Buffett has no stomach for stocks in the current environment
Warren Buffett, the world's most successful investor in absolute terms, does not see many buying opportunities in the stock market right now. The investment company he runs, Berkshire Hathaway, has amassed a cash hoard of nearly $200 billion, according to the company's latest interim report. Buffett complains that there are no viable uses for that cash in today's market. But things can change.
Here's a bit of context for the amount of money: the sum is roughly 2/3 of Nasdaq Helsinki's market value of about 250 BNEUR. Berkshire Hathaway has a total balance sheet of just over a trillion, or $1,000 billion. So almost a fifth of the balance sheet is cash. Or, to be more precise, "only" 35 billion of that is cash, and the remaining 153 billion is in "Treasury Bills," which are short-term US debt instruments with a maturity of less than a year. In practice, these are fully liquid assets.
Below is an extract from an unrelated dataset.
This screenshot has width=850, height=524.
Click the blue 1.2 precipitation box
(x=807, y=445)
Even the tech giants do not have similar war chests: Apple, for example, has more than $160 billion in cash and short-term and long-term debt. If you exclude cash-rich banks due to the nature of their business, more liquid assets can only be found in the US federal government, whose treasury account at the time of writing stands at over $900 billion.
At the AGM over the weekend, "the Woodstock festival for capitalists," as Buffett puts it, the massive cash pile once again raised questions. Buffett's honest answer was that no one in Berkshire's management knows how to use that cash productively. And that's why they're not using it now. They have the patience to wait for a better time.
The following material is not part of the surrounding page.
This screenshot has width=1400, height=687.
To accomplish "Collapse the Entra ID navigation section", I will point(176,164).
This would be the case even if interest rates stood at 1%. But the current 5.4% short-term interest rate is certainly not hurting Buffett: the cash would generate about $10 billion a year in interest. No wonder he has praised Fed Chair Powell's monetary policy on several occasions!
Buffett simply does not see sufficiently attractive opportunities in the market. This is not surprising, since Buffett has bought most of his stocks at 5-15x earnings. Now the entire US market is trading at 20x forecast earnings. Buffett sold a slice his stake in Apple in the spring for tens of billions of dollars, which also boosted the cash reserves. Although Buffett thinks Apple is a stellar company, he too must be bothered by Apple's stock price of 26x earnings.
Berkshire's bloated cash hoard and Buffett's comments represent a bearish view of the world's largest stock market from the world's most successful investor.
As a mitigating factor, you might note that the problem is not new. Buffett has been complaining about the lack of investment opportunities for years. Berkshire Hathaway's cash has swelled from a post-financial crisis level of 25 billion (during the financial crisis it was put to so much use that cash reserves were cut in half) to its current level of just under 200 billion in 15 years, with a few brief dips. It's also worth remembering that the cash pile is never intended to be completely depleted. Buffett has indicated that at least $40 billion should be available for a rainy day in case of unexpectedly large claims in the insurance business.
Buffett also has what might be called the "first world" problem of the richest 0.1% of the world: the generous $30 billion annual free cash flow generated by the current business. You try to allocate that kind of money pile wisely.
Berkshire's massive size means that it needs a large investment in the size range of an elephant. Catching mice won't sway the conglomerate's numbers in any direction, although it's OK for Berkshire to own small pieces of fantastic companies. Not everything needs to be 100% owned. Ideally, it should be an investment worth hundreds of billions of dollars. The business should be stable and predictable. And the valuation should be cheap. In today's market, there are not many such candidates in the limelight, although Buffett has been attracted to the likes of big oil companies in America. Berkshire has a combined $40 billion stake in Chevron and Occidental Petroleum.
Berkshire Hathaway is excellently positioned for the next crisis in the market. During the financial crisis and its aftermath, Berkshire was able to leverage its large cash hoard and trusted reputation by borrowing or buying stakes in struggling companies such as Goldman Sachs and Bank of America. But since the financial crisis, the Fed has maintained ample liquidity and the market dips have not become deep and prolonged.
No one knows when the next dry spell will hit, but Berkshire has water for thirsty wanderers for a handsome fee.